Document Type


Publication details

Naz, S 2017, 'Development of interactive statistical modules and workflows for exploration of diverse sets of crop phenotyping data', MSc thesis, Southern Cross University, Lismore, NSW.

Copyright Crops For the Future (CFF) 2017


The objective of the research project was to develop and refine interactive statistical analysis tools for a generic crop genetics data schema.

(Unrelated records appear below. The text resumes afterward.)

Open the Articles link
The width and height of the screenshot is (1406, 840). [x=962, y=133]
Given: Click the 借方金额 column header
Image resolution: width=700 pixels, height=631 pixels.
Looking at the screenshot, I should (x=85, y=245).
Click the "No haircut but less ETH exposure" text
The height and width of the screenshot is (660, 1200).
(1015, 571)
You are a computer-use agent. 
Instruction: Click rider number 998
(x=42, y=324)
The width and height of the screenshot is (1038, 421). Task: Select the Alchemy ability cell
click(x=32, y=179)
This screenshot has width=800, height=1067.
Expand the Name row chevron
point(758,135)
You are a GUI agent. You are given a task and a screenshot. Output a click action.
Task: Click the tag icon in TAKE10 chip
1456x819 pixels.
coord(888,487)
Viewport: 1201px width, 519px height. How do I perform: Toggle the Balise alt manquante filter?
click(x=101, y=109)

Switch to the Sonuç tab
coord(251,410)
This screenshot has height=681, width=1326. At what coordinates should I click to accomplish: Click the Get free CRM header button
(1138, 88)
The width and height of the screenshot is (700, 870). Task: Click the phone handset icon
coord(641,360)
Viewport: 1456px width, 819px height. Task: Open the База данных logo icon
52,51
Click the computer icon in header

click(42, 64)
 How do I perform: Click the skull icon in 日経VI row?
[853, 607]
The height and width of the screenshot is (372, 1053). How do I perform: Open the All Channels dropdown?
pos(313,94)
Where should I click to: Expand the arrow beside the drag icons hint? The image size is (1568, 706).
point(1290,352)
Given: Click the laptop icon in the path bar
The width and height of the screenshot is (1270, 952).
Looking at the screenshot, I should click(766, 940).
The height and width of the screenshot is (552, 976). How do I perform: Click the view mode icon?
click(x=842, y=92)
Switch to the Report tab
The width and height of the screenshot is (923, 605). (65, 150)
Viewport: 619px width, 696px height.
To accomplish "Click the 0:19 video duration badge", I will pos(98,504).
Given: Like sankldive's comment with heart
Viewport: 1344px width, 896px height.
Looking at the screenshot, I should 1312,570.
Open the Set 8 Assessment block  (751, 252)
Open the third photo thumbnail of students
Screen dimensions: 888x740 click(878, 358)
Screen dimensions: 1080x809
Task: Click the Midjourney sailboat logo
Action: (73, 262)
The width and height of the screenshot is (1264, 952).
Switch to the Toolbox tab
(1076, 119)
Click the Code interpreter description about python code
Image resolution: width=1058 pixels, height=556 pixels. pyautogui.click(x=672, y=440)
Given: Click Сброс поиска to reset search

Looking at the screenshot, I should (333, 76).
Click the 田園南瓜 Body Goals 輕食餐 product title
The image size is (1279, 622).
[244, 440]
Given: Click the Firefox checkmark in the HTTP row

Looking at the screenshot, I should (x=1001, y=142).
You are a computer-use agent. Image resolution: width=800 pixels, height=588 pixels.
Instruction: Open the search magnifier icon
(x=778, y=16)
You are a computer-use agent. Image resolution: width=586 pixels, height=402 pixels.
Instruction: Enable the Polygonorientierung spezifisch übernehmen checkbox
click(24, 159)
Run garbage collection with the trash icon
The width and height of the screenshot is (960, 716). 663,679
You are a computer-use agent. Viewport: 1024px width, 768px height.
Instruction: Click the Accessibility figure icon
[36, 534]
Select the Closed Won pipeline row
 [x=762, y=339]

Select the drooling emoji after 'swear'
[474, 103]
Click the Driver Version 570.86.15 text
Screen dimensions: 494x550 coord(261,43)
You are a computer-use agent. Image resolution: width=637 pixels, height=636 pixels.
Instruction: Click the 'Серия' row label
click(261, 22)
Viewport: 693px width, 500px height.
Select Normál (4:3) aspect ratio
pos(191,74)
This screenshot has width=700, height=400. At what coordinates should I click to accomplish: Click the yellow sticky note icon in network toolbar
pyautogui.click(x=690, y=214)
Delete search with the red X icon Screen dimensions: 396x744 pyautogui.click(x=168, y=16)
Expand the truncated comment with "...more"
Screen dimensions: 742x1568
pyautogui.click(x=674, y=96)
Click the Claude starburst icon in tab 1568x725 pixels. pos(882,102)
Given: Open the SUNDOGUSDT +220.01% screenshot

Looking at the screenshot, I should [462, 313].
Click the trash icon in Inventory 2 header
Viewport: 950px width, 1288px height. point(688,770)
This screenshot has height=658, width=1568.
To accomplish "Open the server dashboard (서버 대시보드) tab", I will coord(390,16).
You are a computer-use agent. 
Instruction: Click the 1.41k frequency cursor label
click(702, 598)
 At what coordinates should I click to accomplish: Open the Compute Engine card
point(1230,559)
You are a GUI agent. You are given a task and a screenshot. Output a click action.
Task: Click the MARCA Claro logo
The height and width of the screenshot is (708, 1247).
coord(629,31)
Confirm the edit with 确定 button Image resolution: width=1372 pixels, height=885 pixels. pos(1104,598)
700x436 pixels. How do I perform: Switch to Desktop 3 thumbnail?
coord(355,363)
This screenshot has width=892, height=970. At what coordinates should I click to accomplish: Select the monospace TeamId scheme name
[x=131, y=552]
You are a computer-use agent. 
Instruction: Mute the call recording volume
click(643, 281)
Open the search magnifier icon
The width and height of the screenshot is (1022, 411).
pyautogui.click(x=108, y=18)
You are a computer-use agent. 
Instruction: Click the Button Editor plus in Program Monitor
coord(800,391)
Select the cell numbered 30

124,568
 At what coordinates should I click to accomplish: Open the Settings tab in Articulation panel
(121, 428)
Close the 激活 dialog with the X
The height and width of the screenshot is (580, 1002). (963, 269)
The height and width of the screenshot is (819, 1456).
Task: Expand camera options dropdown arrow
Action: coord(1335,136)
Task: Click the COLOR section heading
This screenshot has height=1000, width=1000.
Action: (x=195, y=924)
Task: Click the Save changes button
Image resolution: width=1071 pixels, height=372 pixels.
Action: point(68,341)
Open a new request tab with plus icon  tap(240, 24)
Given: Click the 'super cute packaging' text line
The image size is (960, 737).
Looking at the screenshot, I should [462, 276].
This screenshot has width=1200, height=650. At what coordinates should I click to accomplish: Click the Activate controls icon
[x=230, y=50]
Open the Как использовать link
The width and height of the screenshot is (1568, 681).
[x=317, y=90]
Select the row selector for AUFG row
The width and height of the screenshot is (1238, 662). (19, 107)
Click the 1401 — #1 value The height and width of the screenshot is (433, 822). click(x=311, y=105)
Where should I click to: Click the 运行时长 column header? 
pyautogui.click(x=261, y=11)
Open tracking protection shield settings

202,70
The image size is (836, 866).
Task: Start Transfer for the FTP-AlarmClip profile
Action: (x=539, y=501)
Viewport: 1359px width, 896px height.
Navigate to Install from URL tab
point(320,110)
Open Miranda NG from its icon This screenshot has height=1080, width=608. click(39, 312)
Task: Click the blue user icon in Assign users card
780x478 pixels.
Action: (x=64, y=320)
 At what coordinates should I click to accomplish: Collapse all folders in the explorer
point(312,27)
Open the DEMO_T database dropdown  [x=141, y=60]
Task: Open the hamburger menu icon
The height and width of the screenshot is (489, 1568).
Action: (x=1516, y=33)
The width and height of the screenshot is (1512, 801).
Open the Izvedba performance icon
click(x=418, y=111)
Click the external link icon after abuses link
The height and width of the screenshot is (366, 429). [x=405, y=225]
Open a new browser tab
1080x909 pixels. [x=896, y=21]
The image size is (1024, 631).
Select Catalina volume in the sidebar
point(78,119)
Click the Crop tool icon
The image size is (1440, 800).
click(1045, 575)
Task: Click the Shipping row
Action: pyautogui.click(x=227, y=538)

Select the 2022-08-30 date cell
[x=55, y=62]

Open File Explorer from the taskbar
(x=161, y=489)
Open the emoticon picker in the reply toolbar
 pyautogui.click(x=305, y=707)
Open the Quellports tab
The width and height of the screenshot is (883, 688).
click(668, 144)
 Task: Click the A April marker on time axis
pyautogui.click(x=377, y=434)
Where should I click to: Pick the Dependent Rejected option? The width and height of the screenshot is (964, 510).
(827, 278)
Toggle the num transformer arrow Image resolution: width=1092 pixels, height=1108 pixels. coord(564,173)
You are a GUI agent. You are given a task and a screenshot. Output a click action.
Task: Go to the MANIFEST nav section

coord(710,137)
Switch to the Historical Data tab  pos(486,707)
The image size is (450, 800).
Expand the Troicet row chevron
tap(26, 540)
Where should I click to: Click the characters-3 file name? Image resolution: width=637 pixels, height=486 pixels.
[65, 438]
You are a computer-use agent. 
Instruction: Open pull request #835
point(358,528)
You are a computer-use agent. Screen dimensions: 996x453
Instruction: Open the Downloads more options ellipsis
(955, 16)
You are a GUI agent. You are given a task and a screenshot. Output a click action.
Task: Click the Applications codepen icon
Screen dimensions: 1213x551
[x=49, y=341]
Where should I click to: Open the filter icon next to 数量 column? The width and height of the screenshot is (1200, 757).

A wide range of public domain databases have been generated to manage data describing different aspects of plant characteristics, taxonomy, biology, genetics and genomics. These data sets can be used to underpin cultivar development as well as to assist in genetic resource conservation, breeding and pre-breeding. Shortage of precise phenotypic data analysis tools is a key limiting step in rapid crop improvement that makes use of all available germplasm. A parsimonious but comprehensive data structure with a rich trait phenotypic contents along with easy and open access to datasets and interactive tools, is desirable to encourage interaction between researchers and breeders. Moreover, informed access to integrated datasets, will help develop a deeper understanding of phenotypic characteristics.

In this project four tools were developed using open source software R and Shiny for crop phenotypic data exploration, navigation, comparison and analysis. The CropStoreDB (Love et al. 2012) database was used as an example database to implement those tools. CropStoreDB is a MySQL based database which manages genetics data and is equipped with raw datasets, relevant metadata, versions and descriptions. These tools are generic and can be implemented using other similar databases and plant species, for example, wheat, corn, etc. Open source software was being used for the development of interactive workflows for plant trait and phenotypic data. This enhances data navigation and offers real-time analysis tools. The interactive analysis toolkit developed will enable researchers and crop plant breeders to understand how existing varieties compare with available variation in the underlying genepool, and contribute to efficient breeding of new varieties with improved quality and adaptation to growing environment. The tools are intended to serve as an adaptable blueprint for future flexible interfaces which will be developed as part of CropStoreDB (